PROBLEM DESCRIPTION:
Reproduce every row below word for word, with no changes.

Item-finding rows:
.....
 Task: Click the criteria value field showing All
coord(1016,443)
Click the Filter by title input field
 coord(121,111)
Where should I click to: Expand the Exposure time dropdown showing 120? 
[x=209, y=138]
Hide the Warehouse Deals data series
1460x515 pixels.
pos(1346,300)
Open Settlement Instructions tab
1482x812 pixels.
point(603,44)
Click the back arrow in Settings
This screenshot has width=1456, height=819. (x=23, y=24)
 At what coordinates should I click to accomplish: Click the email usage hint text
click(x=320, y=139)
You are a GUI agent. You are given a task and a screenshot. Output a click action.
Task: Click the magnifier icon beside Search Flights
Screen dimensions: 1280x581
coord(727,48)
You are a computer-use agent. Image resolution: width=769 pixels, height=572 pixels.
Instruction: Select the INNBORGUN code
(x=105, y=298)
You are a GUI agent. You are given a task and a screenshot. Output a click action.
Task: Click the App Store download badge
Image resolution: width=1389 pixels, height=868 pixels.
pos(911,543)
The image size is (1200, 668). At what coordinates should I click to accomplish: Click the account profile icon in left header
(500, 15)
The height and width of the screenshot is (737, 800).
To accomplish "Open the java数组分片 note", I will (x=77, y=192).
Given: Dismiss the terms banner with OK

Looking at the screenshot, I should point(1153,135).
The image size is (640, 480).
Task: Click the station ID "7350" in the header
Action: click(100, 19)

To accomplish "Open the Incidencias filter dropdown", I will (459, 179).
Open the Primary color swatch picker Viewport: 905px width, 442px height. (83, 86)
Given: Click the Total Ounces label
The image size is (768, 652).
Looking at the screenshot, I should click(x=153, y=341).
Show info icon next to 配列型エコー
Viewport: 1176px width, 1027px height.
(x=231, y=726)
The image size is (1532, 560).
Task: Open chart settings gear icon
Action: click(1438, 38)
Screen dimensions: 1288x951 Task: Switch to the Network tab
.....
RESPONSE TO THIS TASK:
 Task: Click the criteria value field showing All
coord(1016,443)
Click the Filter by title input field
 coord(121,111)
Where should I click to: Expand the Exposure time dropdown showing 120? 
[x=209, y=138]
Hide the Warehouse Deals data series
1460x515 pixels.
pos(1346,300)
Open Settlement Instructions tab
1482x812 pixels.
point(603,44)
Click the back arrow in Settings
This screenshot has width=1456, height=819. (x=23, y=24)
 At what coordinates should I click to accomplish: Click the email usage hint text
click(x=320, y=139)
You are a GUI agent. You are given a task and a screenshot. Output a click action.
Task: Click the magnifier icon beside Search Flights
Screen dimensions: 1280x581
coord(727,48)
You are a computer-use agent. Image resolution: width=769 pixels, height=572 pixels.
Instruction: Select the INNBORGUN code
(x=105, y=298)
You are a GUI agent. You are given a task and a screenshot. Output a click action.
Task: Click the App Store download badge
Image resolution: width=1389 pixels, height=868 pixels.
pos(911,543)
The image size is (1200, 668). At what coordinates should I click to accomplish: Click the account profile icon in left header
(500, 15)
The height and width of the screenshot is (737, 800).
To accomplish "Open the java数组分片 note", I will (x=77, y=192).
Given: Dismiss the terms banner with OK

Looking at the screenshot, I should point(1153,135).
The image size is (640, 480).
Task: Click the station ID "7350" in the header
Action: click(100, 19)

To accomplish "Open the Incidencias filter dropdown", I will (459, 179).
Open the Primary color swatch picker Viewport: 905px width, 442px height. (83, 86)
Given: Click the Total Ounces label
The image size is (768, 652).
Looking at the screenshot, I should click(x=153, y=341).
Show info icon next to 配列型エコー
Viewport: 1176px width, 1027px height.
(x=231, y=726)
The image size is (1532, 560).
Task: Open chart settings gear icon
Action: click(1438, 38)
Screen dimensions: 1288x951 Task: Switch to the Network tab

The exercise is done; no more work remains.